Is it possible to have 2 columns output using numba and use it as df 2 new columns

I am trying to use numba to reduce the runtime for 250k rows that can be done using df.loc, because when I use df.loc it takes a lot of time when running recursive inputs and outputs.

Here is my input df

input
1
2
3
4

and desired output 'a' and 'b'

inputa  a    b
1       0    0
2       2    3
3       5    7
4       9    12

Basically, 'a' and 'b' initial values are 0.

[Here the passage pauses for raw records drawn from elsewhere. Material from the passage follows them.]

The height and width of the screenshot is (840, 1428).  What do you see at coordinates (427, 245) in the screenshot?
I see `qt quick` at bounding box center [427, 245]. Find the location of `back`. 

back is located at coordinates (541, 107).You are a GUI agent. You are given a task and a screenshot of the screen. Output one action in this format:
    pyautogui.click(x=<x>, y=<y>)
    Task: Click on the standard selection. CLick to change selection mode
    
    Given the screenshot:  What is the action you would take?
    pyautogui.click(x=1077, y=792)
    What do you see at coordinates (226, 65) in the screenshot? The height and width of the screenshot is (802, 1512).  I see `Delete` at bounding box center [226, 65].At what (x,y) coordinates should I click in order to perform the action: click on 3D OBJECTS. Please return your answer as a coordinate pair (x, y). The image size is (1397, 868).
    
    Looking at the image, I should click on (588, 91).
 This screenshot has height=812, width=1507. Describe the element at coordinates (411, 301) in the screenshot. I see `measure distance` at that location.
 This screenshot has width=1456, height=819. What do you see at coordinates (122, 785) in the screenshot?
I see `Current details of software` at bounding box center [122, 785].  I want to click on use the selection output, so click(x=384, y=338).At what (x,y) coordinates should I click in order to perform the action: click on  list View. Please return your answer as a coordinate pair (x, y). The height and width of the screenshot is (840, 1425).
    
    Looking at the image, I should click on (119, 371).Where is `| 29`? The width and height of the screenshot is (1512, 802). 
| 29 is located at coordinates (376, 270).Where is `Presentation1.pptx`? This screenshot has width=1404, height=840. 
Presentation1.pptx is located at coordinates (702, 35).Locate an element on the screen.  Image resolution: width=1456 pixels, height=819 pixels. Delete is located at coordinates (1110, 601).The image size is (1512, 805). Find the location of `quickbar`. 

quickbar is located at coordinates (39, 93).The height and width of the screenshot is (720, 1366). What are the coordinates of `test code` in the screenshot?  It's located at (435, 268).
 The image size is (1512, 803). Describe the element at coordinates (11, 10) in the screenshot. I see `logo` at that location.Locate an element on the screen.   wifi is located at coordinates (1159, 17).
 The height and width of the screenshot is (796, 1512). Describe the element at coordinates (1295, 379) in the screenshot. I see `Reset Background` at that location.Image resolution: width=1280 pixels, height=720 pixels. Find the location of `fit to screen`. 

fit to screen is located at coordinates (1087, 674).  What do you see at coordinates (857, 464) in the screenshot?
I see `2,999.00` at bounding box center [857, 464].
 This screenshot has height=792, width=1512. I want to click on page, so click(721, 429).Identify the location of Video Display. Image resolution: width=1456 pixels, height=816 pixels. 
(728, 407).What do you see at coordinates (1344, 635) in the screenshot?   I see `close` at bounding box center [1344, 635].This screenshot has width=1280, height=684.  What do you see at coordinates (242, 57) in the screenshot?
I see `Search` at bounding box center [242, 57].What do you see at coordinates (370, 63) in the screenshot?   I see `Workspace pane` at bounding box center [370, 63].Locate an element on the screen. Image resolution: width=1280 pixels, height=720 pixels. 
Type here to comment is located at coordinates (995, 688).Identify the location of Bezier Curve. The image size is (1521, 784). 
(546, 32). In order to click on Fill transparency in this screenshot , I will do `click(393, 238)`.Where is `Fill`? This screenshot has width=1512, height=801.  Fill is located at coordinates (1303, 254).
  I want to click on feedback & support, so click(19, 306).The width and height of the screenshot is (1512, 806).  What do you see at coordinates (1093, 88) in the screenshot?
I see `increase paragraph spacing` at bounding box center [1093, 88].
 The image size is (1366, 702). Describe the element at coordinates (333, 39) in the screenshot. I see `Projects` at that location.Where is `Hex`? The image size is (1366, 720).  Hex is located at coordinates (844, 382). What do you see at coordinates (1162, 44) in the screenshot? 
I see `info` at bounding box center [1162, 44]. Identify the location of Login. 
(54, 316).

a = previous value of 'a' + current value of inputa

While b = previous value of inputa + a current values.

My current code is this.

@jit(nopython=True)
def foo(inputa):
    a = np.zeros(inputa.shape)
    b = np.zeros(inputa.shape)
    a[0] = 0
    b[0] = 0
    for i in range(1, a.shape[0]) :
        a[i] = a[i-1] + inputa[i]
        b[i] = inputa[i-1] + a[i]
    return a, b
 
df[['a','b']] = foo(df['inputa'].values)     
print(df)

However, I encountered this error

TypingError: cannot determine Numba type of <class 'method'>

If I am working with 1 column output for numba, the code is working fine. See code below.

@jit(nopython=True)
def foo(inputa):
    a = np.zeros(inputa.shape)
    #b = np.zeros(inputa.shape)
    a[0] = 0
    #b[0] = 0
    print(a[x])
    for i in range(1, a.shape[0]) :
        a[i] = a[i-1] + inputa[i]
        #b[i] = inputa[i-1] + a[i]
    return a #, b
 
#df[['a','b']] = foo(df['inputa'].values)
df['a'] = foo(df['inputa'].values)

print(df)

However, if I tried to do 2-column outputs/results, I am having a problem. Basically, I want to do multiple recursive columns w/o using df.loc.

Please advise.

Thanks a lot.

Solution

Your method is just fine, except there is a typo in b[i] = input[i-1] + a[i], as input as rightly mentioned by @Jérôme Richard is a built-in method in python,

import numba as nb
import numpy as np
import pandas as pd

# DataFrame
df = pd.DataFrame(np.arange(1,101),columns=['data'])
df_vals = df.values.ravel() # .ravel to unfold a 2d array into 1d array


# Regular Python Function
def foo(arr):
    arrlen = arr.shape[0]
    a = np.zeros(arrlen)
    b = np.zeros(arrlen)
    for i in range(1, a.shape[0]) :
        a[i] = a[i-1] + arr[i]
        b[i] = arr[i-1] + a[i]
    return a, b

# Jitted (nopython) Function
foo_nb = nb.njit()(foo)


# Numba Warmup
_ = foo_nb(df_vals)


a_vals, b_vals = foo_nb(df_vals)

df['a'] = a_vals
df['b'] = b_vals

# Performance Benchmarks *NOTE : To be used in Jupyter Notebook.
print('Non Numba Code Performance : ')
foo_timeit = %timeit -o -n 1000 foo(df_vals)
print('\nNumba Code Performance : ')
foo_nb_timeit = %timeit -o -n 1000 foo_nb(df_vals)

Output :

Non Numba Code Performance : 
289 µs ± 11.1 µs per loop (mean ± std. dev. of 7 runs, 1000 loops each)

Numba Code Performance : 
1.22 µs ± 174 ns per loop (mean ± std. dev. of 7 runs, 1000 loops each)